▶ Study material:
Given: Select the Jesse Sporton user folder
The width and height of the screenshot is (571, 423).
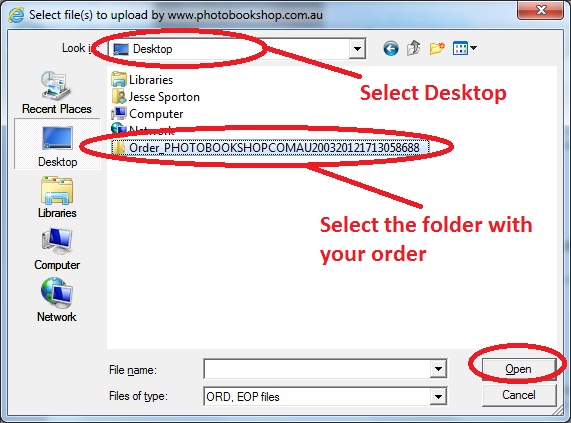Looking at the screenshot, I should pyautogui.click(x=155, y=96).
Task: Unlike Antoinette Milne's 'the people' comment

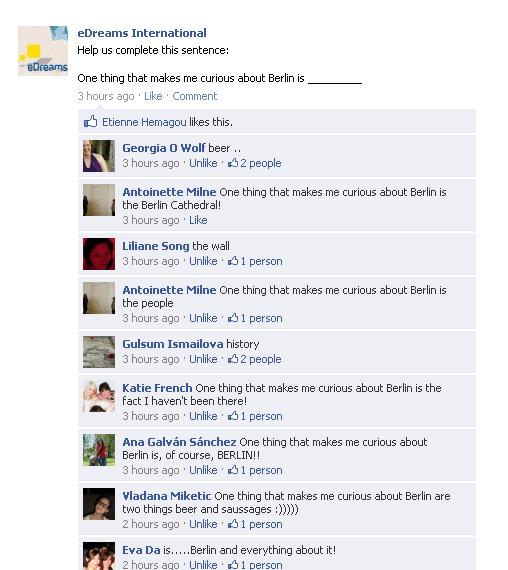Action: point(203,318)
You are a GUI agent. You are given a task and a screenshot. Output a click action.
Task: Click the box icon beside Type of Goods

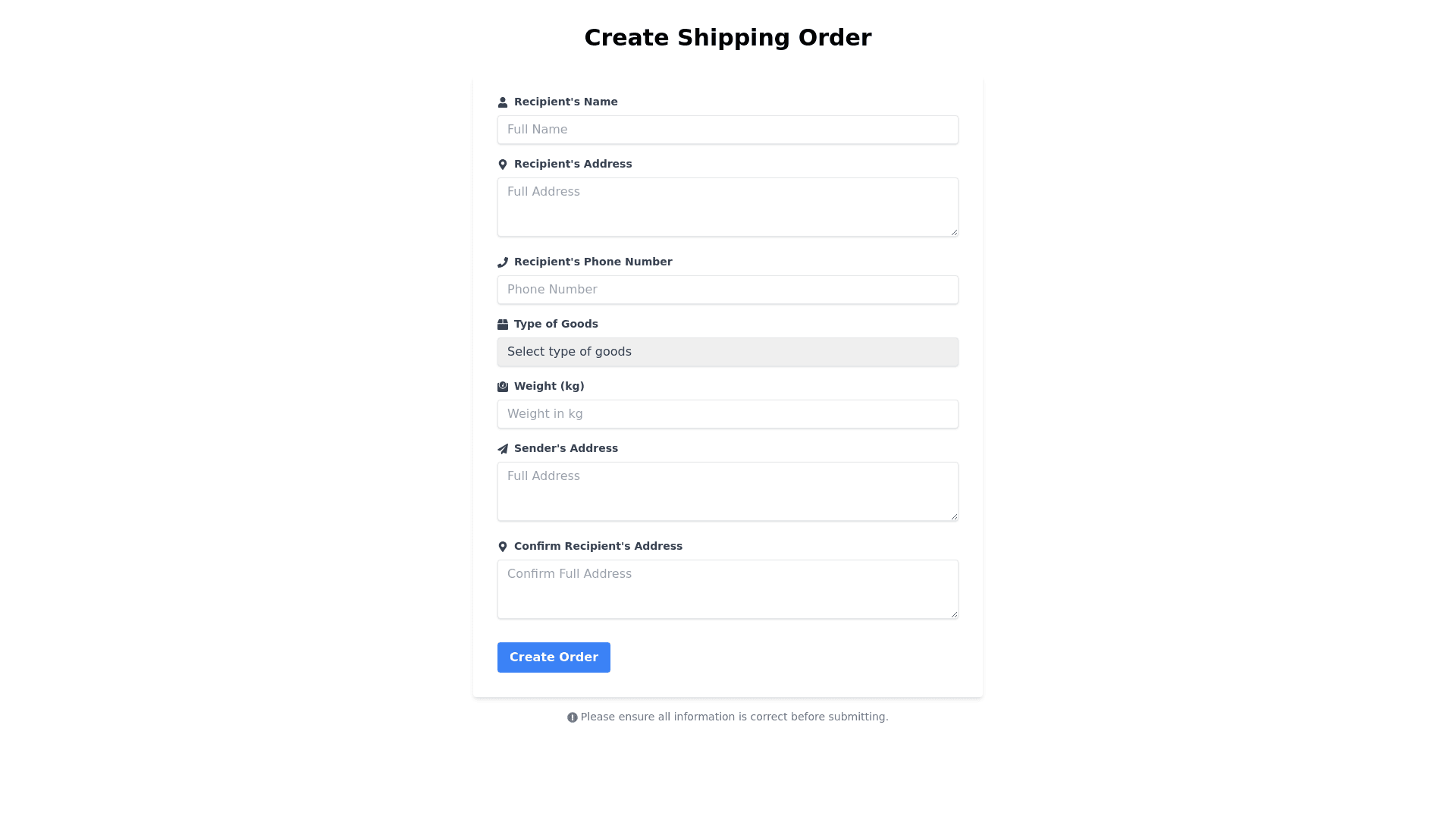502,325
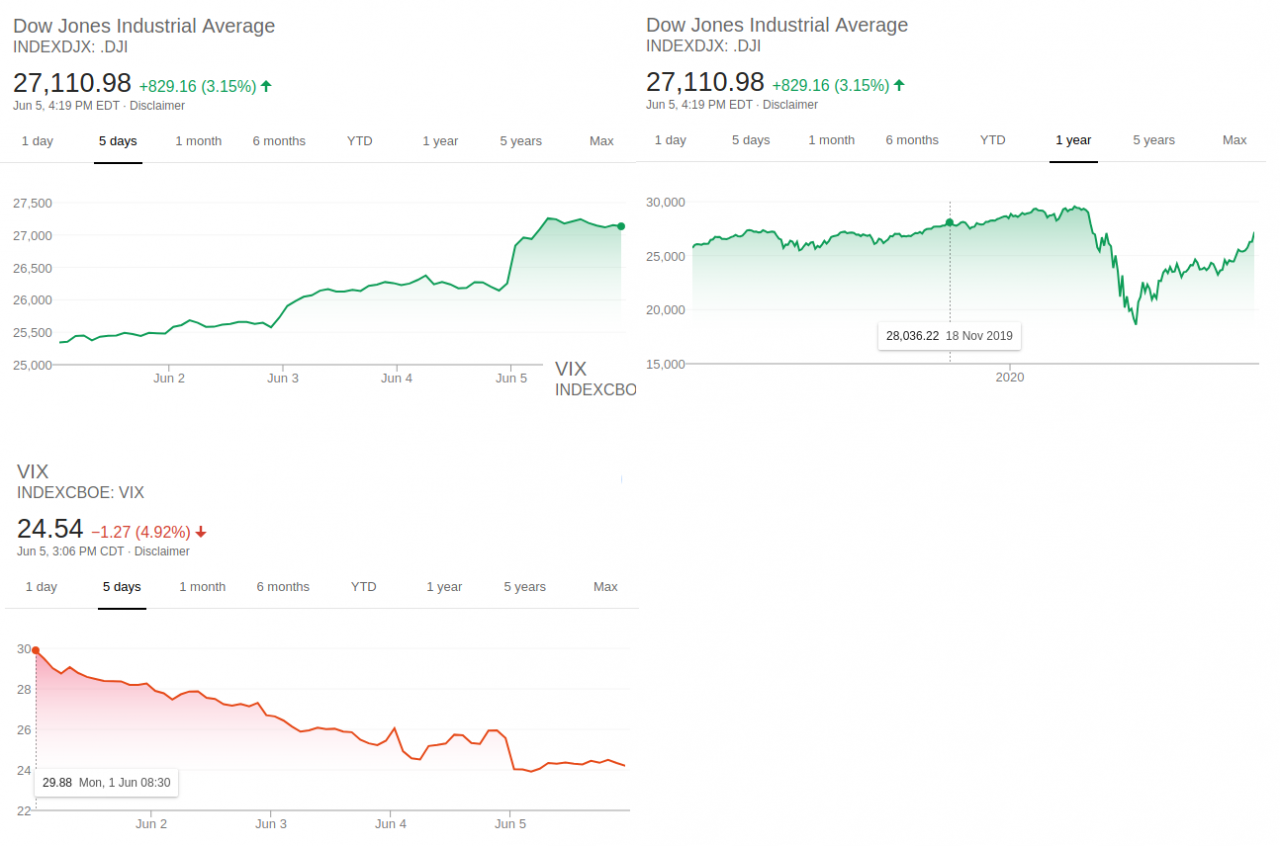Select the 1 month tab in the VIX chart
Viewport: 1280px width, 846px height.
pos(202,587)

* * *

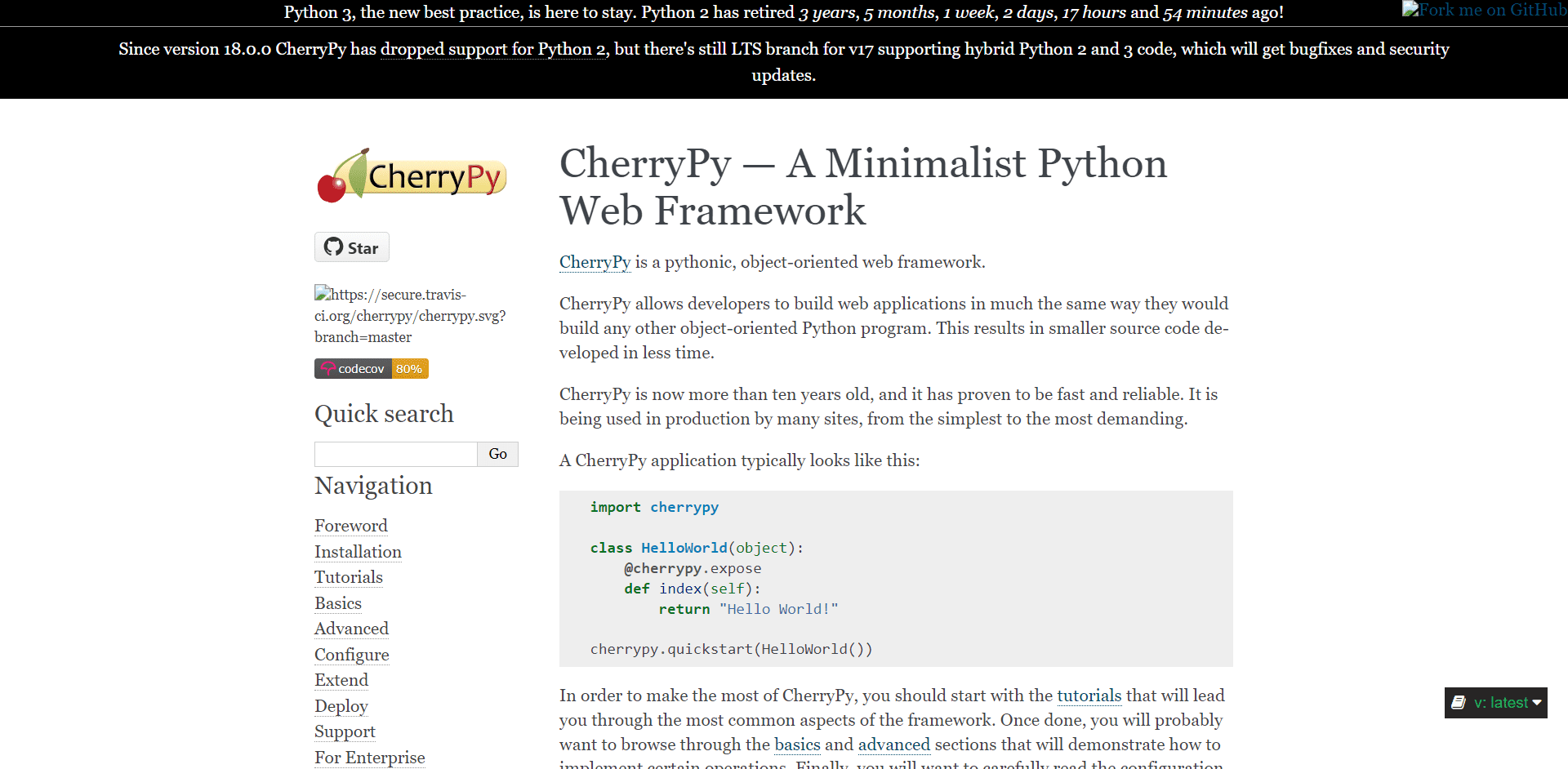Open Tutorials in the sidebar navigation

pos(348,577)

* * *

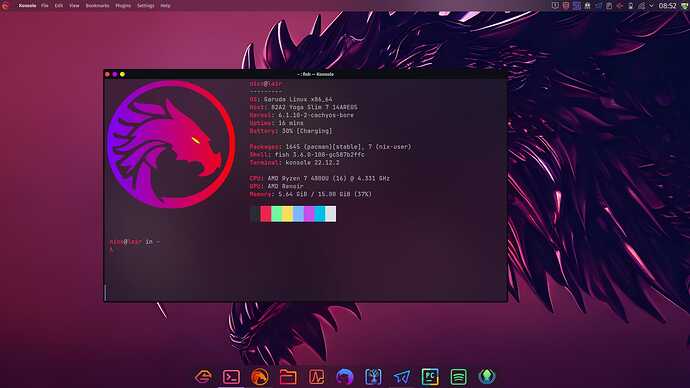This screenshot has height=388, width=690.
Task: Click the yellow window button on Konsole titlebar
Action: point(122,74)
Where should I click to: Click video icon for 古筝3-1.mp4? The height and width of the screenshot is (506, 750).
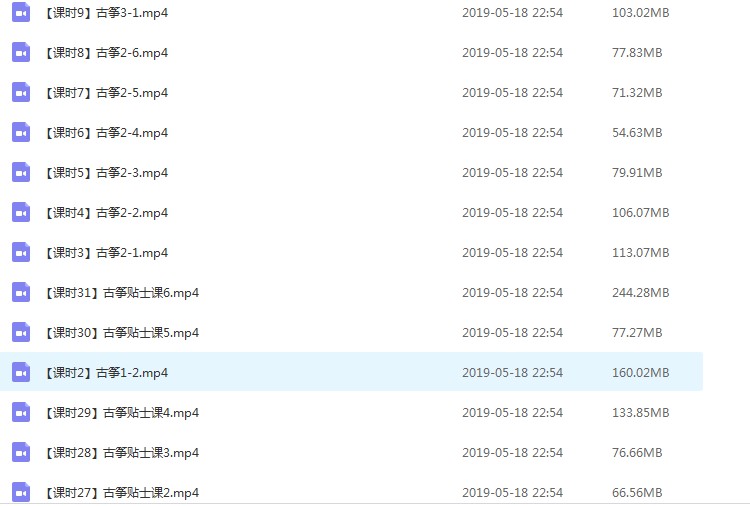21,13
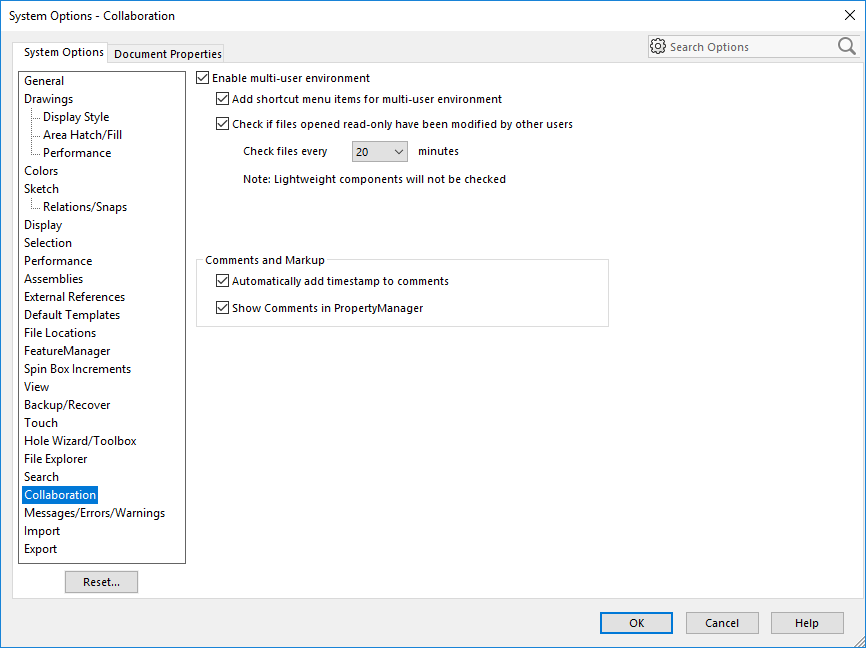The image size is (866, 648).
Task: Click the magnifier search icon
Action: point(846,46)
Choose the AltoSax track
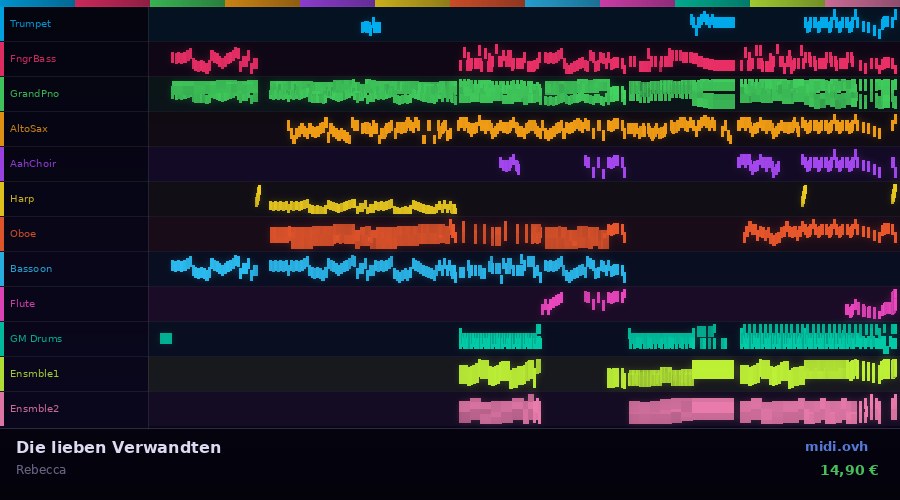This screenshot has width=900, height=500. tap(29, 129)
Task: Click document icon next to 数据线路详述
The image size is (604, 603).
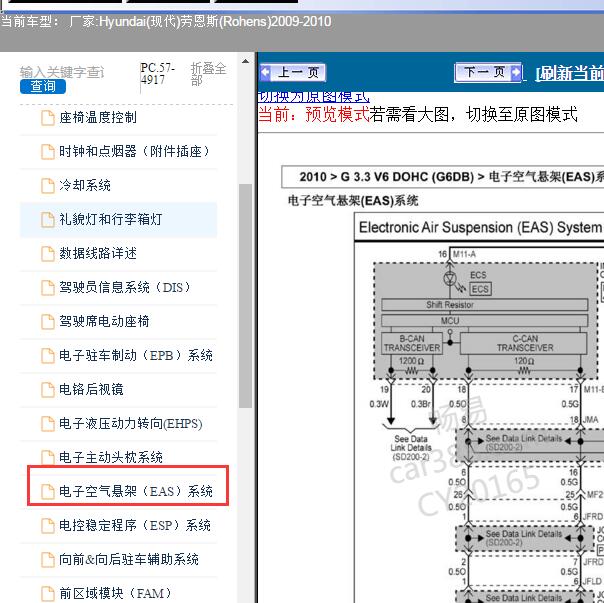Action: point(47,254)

▶ Work item:
Starting at the line above that contains "The width and", transcribe every line exactly through the line that contains "You are a GUI", including that last one, and skip the pictures.

▶ Exercise response:
The width and height of the screenshot is (571, 423).
Looking at the screenshot, I should pyautogui.click(x=155, y=96).
Task: Unlike Antoinette Milne's 'the people' comment

Action: point(203,318)
You are a GUI agent. You are given a task and a screenshot. Output a click action.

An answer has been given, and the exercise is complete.